Необходим социальный переворот, глубокий, радикальный. Он неизбежен и желателен одновременно. Только он обеспечит торжество действительной, а не мнимой демократии, только он освежит историю. Но, по мнению Герцена, парламентаризм настолько испортил западные народы, что они уже вряд ли способны самостоятельно порвать его оковы.
«Мы присутствуем при великой драме… Драма эта не более и не менее, как разложение христианско-европейского мира. О возможности (не добив, не разрушив этот мир) торжества демократии и социализма и говорить нечего. Если считать в империи Наполеона III 10 млн. citoyens actifs, то один миллион падает на девять ретроградных, состоящих из буржуа, мелких землевладельцев, легитимистов и орангутангов. Орангутанги, не развившиеся в людей, составляют вообще четыре пятых сей империи и 0,96 всей Европы. Suffrage universal — последняя пошлость формального политического мира, — дала голос орангутангам, ну, а концерта из этого не составить… Из вершин общества европейского и из масс ничего не сделаешь; к тому же оба конца эти тупы, забиты с молодых лет, мозговой протест у них подгнил… Я решительно отвергаю всякую возможность выйти из современного импасса без истребления существующего». И дальше: «Победа демократии и социализма может быть только при экстерминации существующего мира с его добром и злом и его цивилизацией. Революция, которая теперь приготовляется (я вижу ее характер очень вблизи) ничего не имеет похожего на предыдущие. Это будут сентябрьские дни в продолжении годов» (V, 243, 246. Курсив мой. — Н.У.).
Но настойчиво подчеркивает Герцен, что освобождающаяся и творческая революция загорится впервые не на Западе, слишком усталом для творчества. Она может спасти западные народы — и только она одна! — но они уже не в состоянии своими силами дать ей жизнь.
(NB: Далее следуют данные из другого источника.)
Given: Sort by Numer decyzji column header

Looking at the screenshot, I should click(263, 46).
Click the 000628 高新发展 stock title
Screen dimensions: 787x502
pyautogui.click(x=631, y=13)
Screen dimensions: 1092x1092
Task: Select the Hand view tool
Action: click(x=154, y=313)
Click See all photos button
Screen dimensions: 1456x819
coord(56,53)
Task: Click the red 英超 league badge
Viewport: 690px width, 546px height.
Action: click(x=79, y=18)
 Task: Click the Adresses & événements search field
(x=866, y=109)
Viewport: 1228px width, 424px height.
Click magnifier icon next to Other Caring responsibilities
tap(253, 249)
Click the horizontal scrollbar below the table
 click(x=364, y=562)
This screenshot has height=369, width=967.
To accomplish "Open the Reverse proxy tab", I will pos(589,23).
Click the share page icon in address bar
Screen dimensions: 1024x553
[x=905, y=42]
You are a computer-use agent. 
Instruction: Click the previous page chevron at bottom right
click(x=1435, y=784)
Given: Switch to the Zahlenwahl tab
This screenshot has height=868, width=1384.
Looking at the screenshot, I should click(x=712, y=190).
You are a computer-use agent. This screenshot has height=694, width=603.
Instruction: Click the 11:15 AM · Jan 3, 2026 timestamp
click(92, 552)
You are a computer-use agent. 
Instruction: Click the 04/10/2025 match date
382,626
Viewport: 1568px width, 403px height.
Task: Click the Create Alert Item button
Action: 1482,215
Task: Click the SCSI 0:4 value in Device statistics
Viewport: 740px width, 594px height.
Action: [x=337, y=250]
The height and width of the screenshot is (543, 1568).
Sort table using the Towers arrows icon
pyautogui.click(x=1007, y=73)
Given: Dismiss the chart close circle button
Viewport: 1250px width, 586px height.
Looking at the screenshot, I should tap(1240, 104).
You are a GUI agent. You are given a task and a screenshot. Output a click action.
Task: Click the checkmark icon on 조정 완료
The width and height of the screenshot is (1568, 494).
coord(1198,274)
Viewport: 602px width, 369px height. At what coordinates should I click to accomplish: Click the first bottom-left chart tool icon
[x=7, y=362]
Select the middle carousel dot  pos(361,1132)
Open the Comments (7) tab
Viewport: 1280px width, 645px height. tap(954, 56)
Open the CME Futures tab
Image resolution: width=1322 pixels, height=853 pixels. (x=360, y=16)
«Чем пристальнее всматривался, тем яснее видел, что Францию может воскресить только коренной экономический переворот — 93 год социализма. Но где силы на него?.. где люди?.. а пуще всего — где мозг?.. Париж — это Иерусалим после Иисуса; слава его прошлому, но это — прошлое» (V, 23; VI, 534). «Революционная идея нашего времени несовместна с европейским государственным устройством: они друг к другу идут так, как английские законы к Японии или бранденбургское право к древней Греции… Все в Европе стремится с необычайной быстротой к коренному перевороту или к коренной гибели: нет точки, на которую бы можно опереться; все горит, как в огне — предания и теории, религия и наука, новое и старое» (VI, 98 99). Как правоверные в Мекку, как крестоносцы в Иерусалим, устремились русские энтузиасты в Европу, «страну святых чудес», как ее назвал Хомяков. И что же? — «Средневековые пилигримы находили, по крайней мере, в Иерусалиме пустой гроб — воскресение Господне было снова подтверждено; русский в Европе находит пустую колыбель и женщину, истомленную мучительными родами» (VIII, 24).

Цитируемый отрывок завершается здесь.